### GIVEN ENTRIES:

········

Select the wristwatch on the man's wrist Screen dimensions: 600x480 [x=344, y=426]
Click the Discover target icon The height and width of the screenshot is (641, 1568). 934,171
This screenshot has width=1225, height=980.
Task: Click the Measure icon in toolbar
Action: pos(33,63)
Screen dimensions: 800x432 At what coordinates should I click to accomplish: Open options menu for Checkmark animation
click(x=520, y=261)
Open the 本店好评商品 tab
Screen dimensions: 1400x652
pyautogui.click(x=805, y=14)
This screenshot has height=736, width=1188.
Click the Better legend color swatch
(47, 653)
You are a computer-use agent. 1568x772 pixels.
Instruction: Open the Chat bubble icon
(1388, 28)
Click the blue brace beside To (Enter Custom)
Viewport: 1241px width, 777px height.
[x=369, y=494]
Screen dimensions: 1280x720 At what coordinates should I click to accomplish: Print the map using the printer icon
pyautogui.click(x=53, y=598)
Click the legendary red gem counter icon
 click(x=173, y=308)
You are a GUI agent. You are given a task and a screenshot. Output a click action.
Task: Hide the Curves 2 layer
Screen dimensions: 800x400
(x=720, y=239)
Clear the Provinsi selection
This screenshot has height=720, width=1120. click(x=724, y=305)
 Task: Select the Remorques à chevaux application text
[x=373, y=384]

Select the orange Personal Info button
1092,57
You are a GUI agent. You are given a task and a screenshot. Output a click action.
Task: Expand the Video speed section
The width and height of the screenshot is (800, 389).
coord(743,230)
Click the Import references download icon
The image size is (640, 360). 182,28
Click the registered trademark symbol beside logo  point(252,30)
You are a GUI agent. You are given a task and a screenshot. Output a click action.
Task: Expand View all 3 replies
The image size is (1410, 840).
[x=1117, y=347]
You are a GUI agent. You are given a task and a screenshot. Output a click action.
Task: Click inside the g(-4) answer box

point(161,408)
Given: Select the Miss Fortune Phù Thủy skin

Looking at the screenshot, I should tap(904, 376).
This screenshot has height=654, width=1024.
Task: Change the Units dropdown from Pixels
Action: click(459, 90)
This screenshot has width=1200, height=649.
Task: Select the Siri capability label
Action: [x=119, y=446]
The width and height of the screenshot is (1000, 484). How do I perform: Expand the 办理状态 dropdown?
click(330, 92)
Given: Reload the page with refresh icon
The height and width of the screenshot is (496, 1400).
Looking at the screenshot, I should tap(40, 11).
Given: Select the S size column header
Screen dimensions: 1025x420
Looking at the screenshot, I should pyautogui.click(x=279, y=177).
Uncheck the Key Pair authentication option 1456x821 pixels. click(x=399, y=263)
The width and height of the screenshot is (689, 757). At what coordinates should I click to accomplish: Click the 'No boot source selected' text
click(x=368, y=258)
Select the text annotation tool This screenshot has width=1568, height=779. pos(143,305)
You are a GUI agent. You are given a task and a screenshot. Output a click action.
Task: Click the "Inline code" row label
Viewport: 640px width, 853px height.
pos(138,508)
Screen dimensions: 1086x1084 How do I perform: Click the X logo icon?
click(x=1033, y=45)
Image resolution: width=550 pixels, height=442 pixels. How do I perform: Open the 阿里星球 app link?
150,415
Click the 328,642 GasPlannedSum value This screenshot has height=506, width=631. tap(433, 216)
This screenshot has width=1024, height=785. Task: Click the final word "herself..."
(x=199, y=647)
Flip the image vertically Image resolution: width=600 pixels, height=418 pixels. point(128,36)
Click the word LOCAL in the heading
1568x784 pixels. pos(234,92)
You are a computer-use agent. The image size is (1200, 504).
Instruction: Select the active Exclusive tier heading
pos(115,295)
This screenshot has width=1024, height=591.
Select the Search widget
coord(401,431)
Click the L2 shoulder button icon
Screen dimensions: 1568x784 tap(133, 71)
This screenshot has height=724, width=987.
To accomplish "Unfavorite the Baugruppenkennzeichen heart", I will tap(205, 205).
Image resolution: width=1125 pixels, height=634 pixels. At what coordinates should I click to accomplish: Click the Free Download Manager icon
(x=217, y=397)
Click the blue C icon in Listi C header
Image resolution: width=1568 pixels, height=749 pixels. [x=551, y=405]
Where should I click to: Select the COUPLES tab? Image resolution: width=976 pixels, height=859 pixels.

········

### ASSIGNMENT:
Only the lines from the one with "This screenshot has width=1024, height=785." through the end of the data should be printed, each exactly as it appears.

### RESULT OF THIS TASK:
This screenshot has width=1024, height=785. Task: Click the final word "herself..."
(x=199, y=647)
Flip the image vertically Image resolution: width=600 pixels, height=418 pixels. point(128,36)
Click the word LOCAL in the heading
1568x784 pixels. pos(234,92)
You are a computer-use agent. The image size is (1200, 504).
Instruction: Select the active Exclusive tier heading
pos(115,295)
This screenshot has width=1024, height=591.
Select the Search widget
coord(401,431)
Click the L2 shoulder button icon
Screen dimensions: 1568x784 tap(133, 71)
This screenshot has height=724, width=987.
To accomplish "Unfavorite the Baugruppenkennzeichen heart", I will tap(205, 205).
Image resolution: width=1125 pixels, height=634 pixels. At what coordinates should I click to accomplish: Click the Free Download Manager icon
(x=217, y=397)
Click the blue C icon in Listi C header
Image resolution: width=1568 pixels, height=749 pixels. [x=551, y=405]
Where should I click to: Select the COUPLES tab? Image resolution: width=976 pixels, height=859 pixels.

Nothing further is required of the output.